Bush, however, with former New York Mayor Rudy Giuliani in tow, was not so kind to Kerry in Farmington Thursday.

When the crowd wasn't interrupting the president with cries of "Viva Bush" and "Four more years," it booed at the mere mention of Kerry's name and erupted in laughter and cheers with each of Bush's practiced jabs.

Painting his rival as a flip-flopper, Bush recalled Kerry's claim to have voted for the $87 billion supplemental appropriations bill for defense and the wars in Afghanistan and Iraq before voting against it.

"I want to thank him for clearing that up," Bush said. "However, there's still over 60 days for him to change his mind again."

Alternating between touting his own record and bashing Kerry, Bush went on to touch upon his tax cuts, education reform and plan for improving health care benefits and expanding coverage.

The war on terror played prominently in Bush's speech.

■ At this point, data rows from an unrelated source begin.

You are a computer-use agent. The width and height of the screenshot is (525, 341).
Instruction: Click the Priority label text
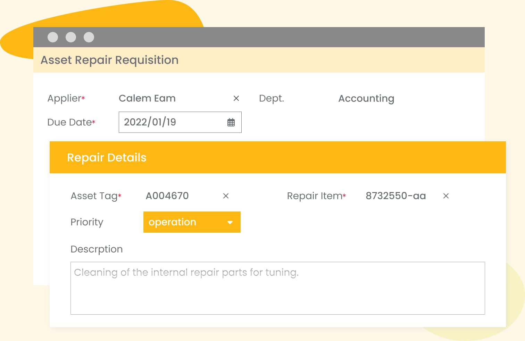(87, 222)
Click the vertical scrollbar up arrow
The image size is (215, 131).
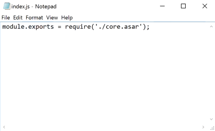coord(211,27)

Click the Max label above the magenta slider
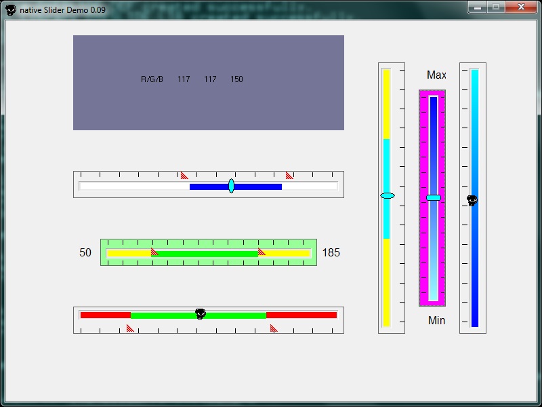[436, 75]
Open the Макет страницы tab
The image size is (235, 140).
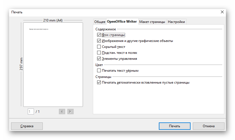pos(152,22)
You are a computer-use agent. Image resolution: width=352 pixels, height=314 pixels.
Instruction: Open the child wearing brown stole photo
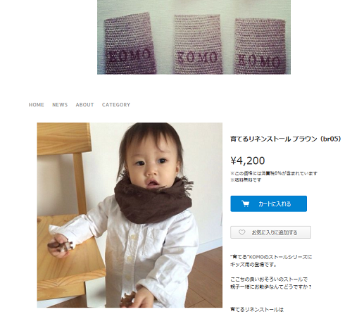(130, 215)
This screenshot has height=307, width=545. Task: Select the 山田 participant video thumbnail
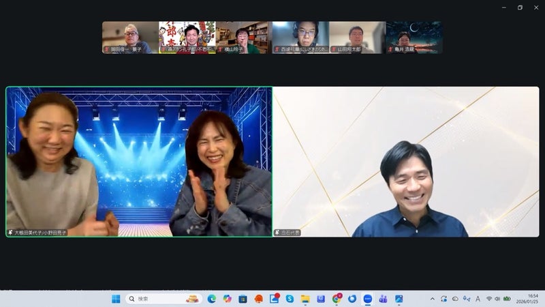click(x=357, y=37)
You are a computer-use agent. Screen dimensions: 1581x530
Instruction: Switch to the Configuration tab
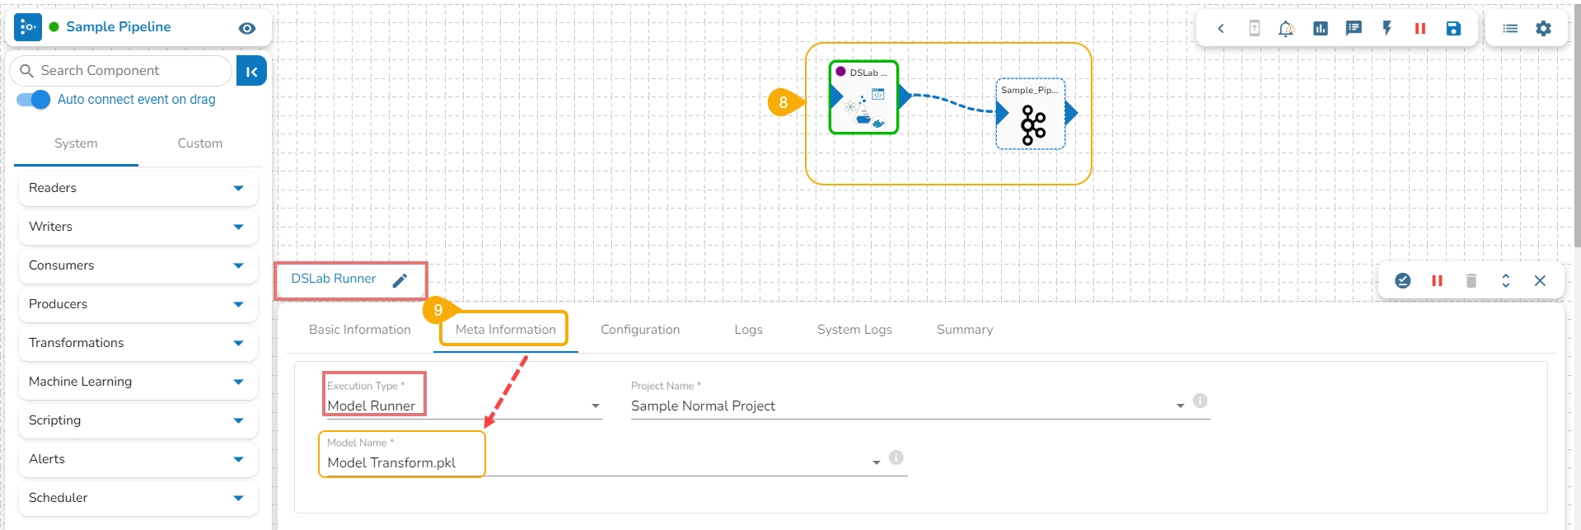click(x=640, y=330)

Against attacks on the Bush administration's case for invading Iraq, the president defended his decision.

"After Sept. 11, we had to look at the world differently," Bush said. "One of the clearest lessons of Sept. 11 is that we have to look at threats more seriously."

However accurate American intelligence may or may not have been on former Iraqi dictator Saddam Hussein's weapons programs, the president said, his proven hostility and persistent deceptions were clear enough.

"So I had a choice to make," Bush said, between trusting Saddam's word and holding him accountable to inspections. "And given that choice, I will defend America every time."

And while weapons of mass destruction have yet to surface, Iraq did Bush insisted despite all evidence indicating Iraq had never reconstituted its weapons programs retain the capacity to produce those weapons.

Darla Gillette of Farmington liked what she heard.

"I liked the way he stands beside his positions," she said, "knowing today you say the same thing that you say tomorrow and four years from now."

"I thank God Bush was president when that (the Sept. 11 terrorist attacks) happened, and with him as president, he'll make sure that doesn't happen again," said Gillette, who's made up her mind about who she'll vote for come Nov. 2.

Wetzel Williams, of Farmington, also left the rally with his mind made up.

As a physician, he appreciates the president's pledge to fight the rising jury awards in medical malpractice cases driving up health care premiums and has faith in his ability to push tort reform legislation through Congress.

Another young lady at the rally, who declined to give her name, left less impressed. Although she enjoyed the president's speech and praised his tax cuts, she's waiting to hear more from his opponent before choosing between the two.

Bush's stop in Farmington was the second of three campaign rallies he held in New Mexico Thursday, following one in Las Cruces and preceding another in Albuquerque. His swing through the state was his second this month, following an Aug. 11 rally in Albuquerque.

After New Mexico's modest five electoral votes were decided by the slimmest margin of any state during the 2000 general election, Bush and Kerry are nevertheless working hard to swing the battleground state their way in what's shaping up to be another close election this November.